Female Reproductive System
The vitellaria are well developed and extend from anteriorly to the ovaries into the hind end of the body, occupying the entire space between dorsal and ventral body surface.
The ovaries are situated between the testes and the brain, usually directly behind the latter; they lie dorsally to the ventral nerve cords. The oviducts arise from the ventro-lateral wall of the ovaries and run laterally to the ventral nerve cords. Behind the gonopore the oviducts open separately into the female genital duct. The last-mentioned duct is lined with nucleate, ciliated cells and receives the secretion of shell glands ectally to the openings of the oviducts. The female genital duct communicates with the atrium and with a branch of the intestine.
From the ventro-lateral wall of the ovaries also arise spermiducts which unite at a short distance behind the gonads to form a sometimes considerably expanded, common section. This common part bifurcates at the root of the pharynx, each of the branches running backwards to the level of the gonopore. Here, each spermiduct branch opens ventrally to the exterior, just laterally to the gonopore. The spermiducts are lined with tall or cuboidal, nucleate cells and are surrounded by a weakly developed layer of circular muscles. Sperm may be present in the lumen of the spermiducts and also in vacuoles of the cells lining the common section between the ovaries and the pharynx.

Each eye cup contains a rounded lens and an unknown number of retinal cells.

S. anderssoni has been found in tide pools and at depths ranging from about 8 m to 36 m, and has been collected from seaweed (Kelp), fine sand, rubble-stones, gravel, and shells.

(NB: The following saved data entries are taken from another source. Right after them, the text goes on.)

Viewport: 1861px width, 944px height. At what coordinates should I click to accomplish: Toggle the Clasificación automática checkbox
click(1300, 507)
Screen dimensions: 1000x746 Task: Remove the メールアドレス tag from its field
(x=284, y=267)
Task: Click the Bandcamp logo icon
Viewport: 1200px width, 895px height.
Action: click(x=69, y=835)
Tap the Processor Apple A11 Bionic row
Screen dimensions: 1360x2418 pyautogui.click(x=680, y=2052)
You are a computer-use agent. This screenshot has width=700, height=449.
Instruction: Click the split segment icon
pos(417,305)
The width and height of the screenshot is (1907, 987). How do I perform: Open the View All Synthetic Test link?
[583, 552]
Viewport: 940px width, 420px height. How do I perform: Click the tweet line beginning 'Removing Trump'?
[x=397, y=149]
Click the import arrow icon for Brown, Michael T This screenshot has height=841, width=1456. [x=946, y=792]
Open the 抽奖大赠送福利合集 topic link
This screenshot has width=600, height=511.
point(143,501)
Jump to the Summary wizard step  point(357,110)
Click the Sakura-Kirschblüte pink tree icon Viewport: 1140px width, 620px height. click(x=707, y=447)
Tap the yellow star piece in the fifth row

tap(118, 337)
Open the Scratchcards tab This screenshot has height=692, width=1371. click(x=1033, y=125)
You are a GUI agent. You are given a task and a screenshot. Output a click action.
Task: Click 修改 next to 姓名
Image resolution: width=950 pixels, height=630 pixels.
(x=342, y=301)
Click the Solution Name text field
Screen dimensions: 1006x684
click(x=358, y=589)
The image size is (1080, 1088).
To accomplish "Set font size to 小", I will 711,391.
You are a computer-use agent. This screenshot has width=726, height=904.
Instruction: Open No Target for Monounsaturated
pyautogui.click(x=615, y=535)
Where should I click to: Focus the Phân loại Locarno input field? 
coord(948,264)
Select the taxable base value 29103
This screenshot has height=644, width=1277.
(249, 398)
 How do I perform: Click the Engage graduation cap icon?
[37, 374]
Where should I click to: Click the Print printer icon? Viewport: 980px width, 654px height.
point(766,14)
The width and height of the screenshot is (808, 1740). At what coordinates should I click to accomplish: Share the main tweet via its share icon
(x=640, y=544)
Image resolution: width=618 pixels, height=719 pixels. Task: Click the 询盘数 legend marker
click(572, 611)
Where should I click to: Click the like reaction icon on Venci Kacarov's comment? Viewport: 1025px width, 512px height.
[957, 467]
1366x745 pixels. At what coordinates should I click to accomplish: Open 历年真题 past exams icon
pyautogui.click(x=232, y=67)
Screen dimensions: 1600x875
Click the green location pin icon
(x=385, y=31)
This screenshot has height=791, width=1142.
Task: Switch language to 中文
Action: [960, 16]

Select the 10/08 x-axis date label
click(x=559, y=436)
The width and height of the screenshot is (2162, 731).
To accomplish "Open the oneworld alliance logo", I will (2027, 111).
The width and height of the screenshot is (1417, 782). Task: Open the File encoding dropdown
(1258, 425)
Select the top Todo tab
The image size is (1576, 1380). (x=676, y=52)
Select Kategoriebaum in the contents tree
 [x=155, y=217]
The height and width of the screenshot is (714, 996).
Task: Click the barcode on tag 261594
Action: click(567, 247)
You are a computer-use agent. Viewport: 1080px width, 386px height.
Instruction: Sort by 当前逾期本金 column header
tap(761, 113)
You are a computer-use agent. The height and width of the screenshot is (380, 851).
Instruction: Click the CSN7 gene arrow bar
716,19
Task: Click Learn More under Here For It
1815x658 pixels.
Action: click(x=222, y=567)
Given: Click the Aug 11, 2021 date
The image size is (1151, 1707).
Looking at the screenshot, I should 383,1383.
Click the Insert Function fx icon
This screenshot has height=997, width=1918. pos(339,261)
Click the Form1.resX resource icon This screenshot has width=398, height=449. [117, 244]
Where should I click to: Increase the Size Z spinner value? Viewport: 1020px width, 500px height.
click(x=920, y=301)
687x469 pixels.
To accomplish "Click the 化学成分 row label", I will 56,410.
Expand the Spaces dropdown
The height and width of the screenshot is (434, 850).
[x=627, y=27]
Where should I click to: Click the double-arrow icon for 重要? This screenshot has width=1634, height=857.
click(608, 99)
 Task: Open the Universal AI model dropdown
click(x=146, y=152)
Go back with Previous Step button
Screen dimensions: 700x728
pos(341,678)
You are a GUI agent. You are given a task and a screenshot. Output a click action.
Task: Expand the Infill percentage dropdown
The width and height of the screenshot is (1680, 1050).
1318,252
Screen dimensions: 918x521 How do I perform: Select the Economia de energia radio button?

Type locality: As type locality has been designated the sampling locality from which the major part of the type material was obtained, viz. South Georgia. The species is known from South Georgia (Westblad 1952, Material Examined); Tierra del Fuego (at 54°43'S 64°08'W), and eastern mouth of the Beagle Channel at 54°32'S 68°25'W, i.e. S.S.P stations 3 and 64, respectively (Westblad 1952, Material Examined); two localities in New Zealand, viz. Taiaroa Head, Dunedin and Goat Island at 36°16'S 174°47'37"E (Material Examined); Arthur Harbour (64°46'36"S 64°03'29"W); Port Lockroy (Goudier Islet, Graham Land, 64°50'S 63°30'W).

Material Examined and Type Material
C.M.: IZ 3521/1, Taiaroa Head, Dunedin, New Zealand, 5.03.1983, sagittal sections on 1 slide; IZ 3521/2, sagittal sections on 1 slide; IZ 3521/3, Goat Island, New Zealand, 7.12.1982, sagittal sections on 1 slide.
B.M.N.H.: 1988.2.23.11, Port Lockroy, Goudier Islet, 30.10.1944, sagittal sections on 1 slide; 1969.11.25.2-5, Arthur Harbour, Antarctica, 25 Jan. 1969, whole mount on 1 slide.
S.M.N.H.: Type series: South Georgia, Grytviken, 23.5.1902, sagittal sections on 1 slide, 2 whole mounts on 1 slide; 22.5.1902, sagittal sections on 2 slides, transverse sections on 1 slide, transverse sections on 2 slides, and horizontal sections on 1 slide; 25.5.1902, transverse sections of front end and sagittal sections of hind end, each series mounted on a separate slide; Swedish South Polar Expedition, station 3, 6.1.1902, sagittal sections on 1 slide; station 64, 30.10.1902, sagittal sections on 1 slide; Grytviken, S.S.P. station 3, 6.1.1902, transverse sections on 2 slides.